The rest of this article is organized as follows: section “Sparse matching” introduces the sparse matching technique, in which the local spatial deformation is modeled by an affine transformation matrix associated with each match. Section “Dense matching based on region growing” discusses dense matching technique based on region growing and then a strategy of handling unmatched points is proposed in section “Handling unmatched points.” Finally, experimental results on real images are presented in section “Experimental results and analysis.”

Sparse matching

In this section, we introduce how to produce reliable sparse matches. First, some distinctive feature points are extracted, which should be robust over significant geometric deformations. Second, we explain how to increase the matching number as well as improve the accuracy. Each pair of correspondence is associated with an affine transformation matrix to model its local geometric deformation, which is used to guide further matching in dense matching.

Which feature to extract?

The proposed dense matching approach starts from the detection of sparse key points. Some methods extract edges or corners and then matched with correlation; others extract uniformed regions after segmentation and conduct comparison on shape or mean color. Several drawbacks are needed to be aware of, such as noise, illumination change, repetitive patterns, and geometric deformations. Recently, some local invariant features⁸ have been reported to have good performance in sparse wide baseline matching. The most famous feature is SIFT, and others such as SURF, MSER, Harris-Affine, and Hessian-Affine are also widely used. We use Hessian-Affine detector to establish sparse matching, which is invariant to affine transformations. Compared with DoG detector, the response of Hessian is weak near contours and straight edges, where signal change is only in one direction. These points are less stable as their localization is more sensitive to noise or small changes in neighboring texture, so Hessian can avoid reaching maxima in these areas. An advantage over Harris detector is that Hessian detects blob-like features other than Harris corners, so the returned locations are more suitable for scale estimation as the filters for spatial and scale localization are similar. Using the Hessian-based detector, a large number of feature points can be extracted, which lead to a good coverage of the scene.
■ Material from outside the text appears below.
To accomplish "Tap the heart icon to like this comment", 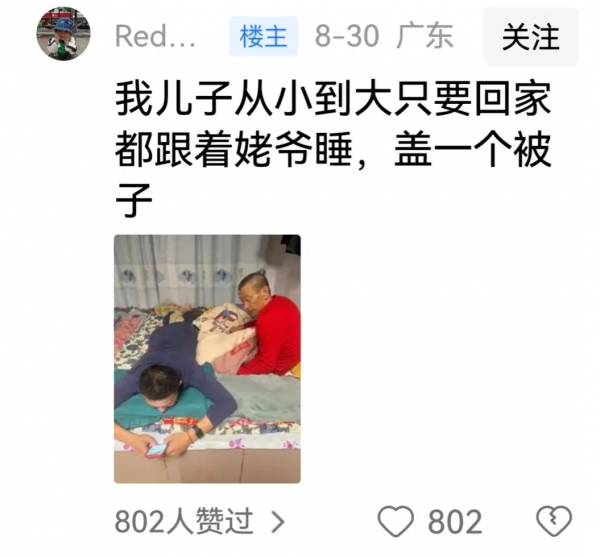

How to compare two corresponding regions?

Matching is performed by comparing the neighborhood texture of two candidate key points. There are two prevalent ways: one is to sample local image intensities around the key point and matching them using a similarity measure, for example, sum of absolute differences (SAD), sum of squared differences (SSD), and correlation functions. However, the similarity of image patches is sensitive to noise and affine changes or nonrigid deformations. Another is to compute a descriptor for the local image region. The descriptor needs to be highly distinctive and robust to variations under arbitrary viewing conditions. SIFT-based descriptors are reported to have the best performance under a variety of experimental conditions.¹³

We adopt both techniques in the proposed approach. SIFT-like descriptor is extracted in the affine invariant region associated with each feature point. This region is determined by the second moment matrix M. Suppose $M = μ (x_{0}, σ_{I}, σ_{D})$ , then the boundary of the support region is an ellipse

{(x - x_{0})}^{T} M (x - x_{0}) = 1

(1)

where $x_{0}$ is the key point location. Replace $M$ by a 2 × 2 symmetric matrix $C$ , equation (1) can be written in the form of $x'^{T} Cx' = 1$ .
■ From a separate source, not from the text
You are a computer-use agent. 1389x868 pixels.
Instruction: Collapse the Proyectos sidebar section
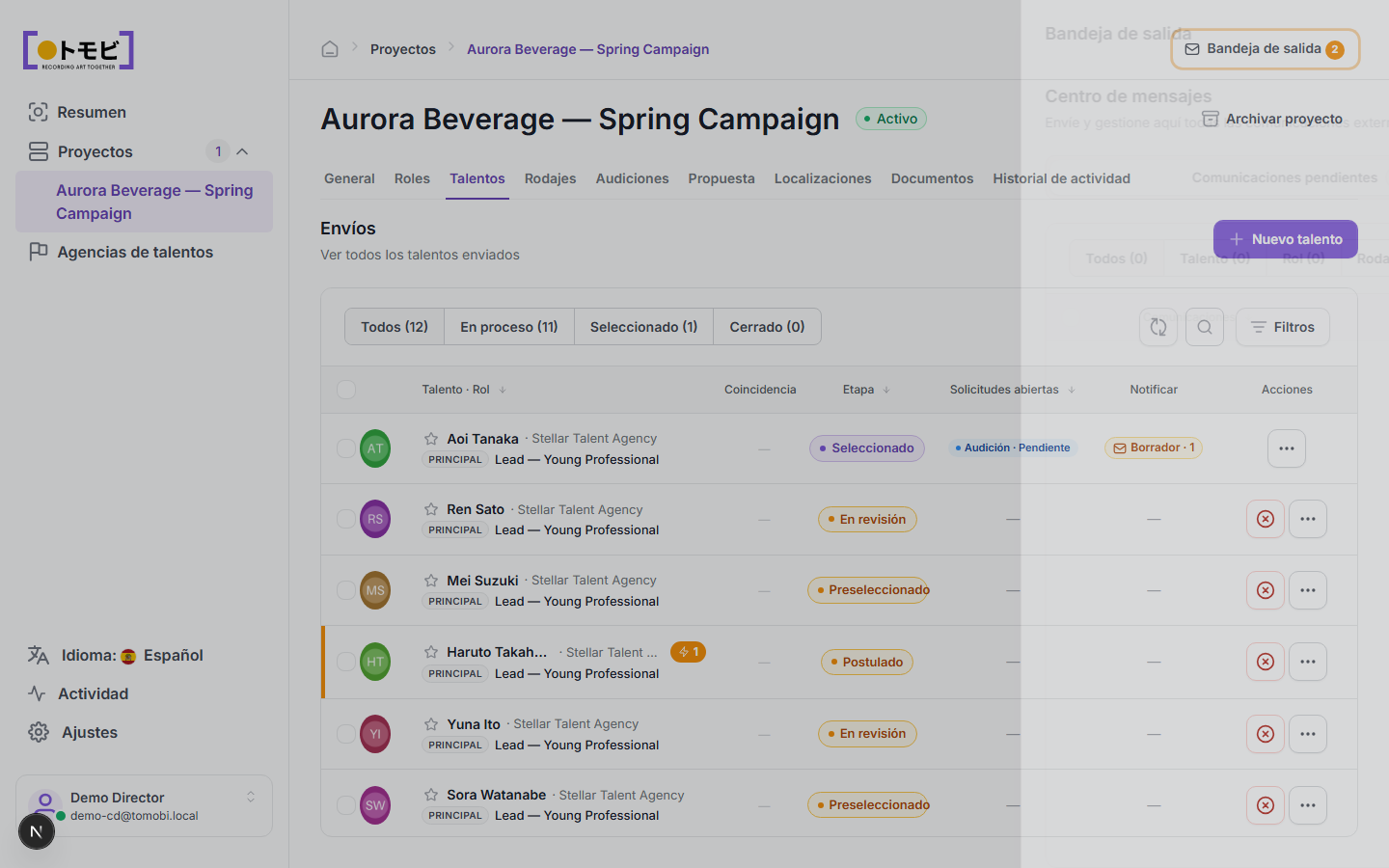coord(242,151)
Let $x_{1}$ , $x_{2}$ be a pair of candidate match and $C_{1}$ , $C_{2}$ be the ellipses of corresponding regions, respectively. They are related by a local affine transformation $A$

C_{1} = A^{T} C_{2} A

(2)

Thus, the local affine transformation can be computed as follows

A = {C_{2}}^{- \frac{1}{2}} R {C_{1}}^{- \frac{1}{2}}

(3)

where $R$ is a rotation matrix, and it is determined by the orientation of local image gradients, which is represented by the dominant direction of the SIFT descriptor. As Hessian-Affine is affine invariant feature, the local transformation $A$ estimated by the second moment matrix is effective within the ellipse support region. For pixels on smooth surfaces, the spatial deformations do not change quickly. Therefore, the local transformation of pixels not far away from the key point center can be approximated by $A$ . In this way, we are able to match two corresponding regions in an affine invariant way.
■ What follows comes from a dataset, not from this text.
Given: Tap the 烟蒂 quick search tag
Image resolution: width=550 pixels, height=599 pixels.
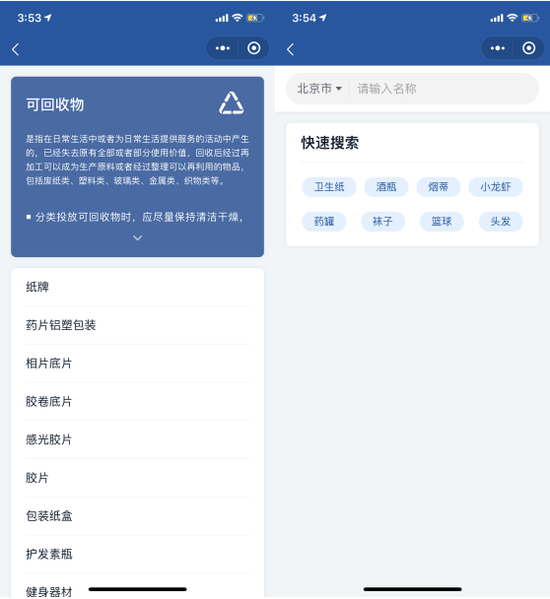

In order to gain invariance over affine distortions, we normalize the image patches before matching and then measure their similarity. Given patch $P_{1}$ in one image, its corresponding patch $\tilde{P_{2}}$ in the other image is determined by an affine mapping

\tilde{P_{2}} = {q_{2} | q_{2} = A * q_{1}, q_{1} \in P_{1}}

For a correct match, $P_{1}$ and $\tilde{P_{2}}$ will be two identical patches when the affine transformation is accurate. Thus, we can estimate the confidence for a candidate match by computing the similarity of $P_{1}$ and $P_{2}$ . SSD is adopted as the similarity function. Considering the left–right consistency, backward matching is added. The matching cost is as follows

C (P_{1}, P_{2}) = \frac{SSD (P_{1}, \tilde{P_{2}}) + SSD (P_{2}, \tilde{P_{1}})}{2}

(4)

The SSD can be replaced by SAD or correlation or other similarity functions. This process is illustrated in Figure 1.

Figure 1.

Illustration of affine normalization of local image patches.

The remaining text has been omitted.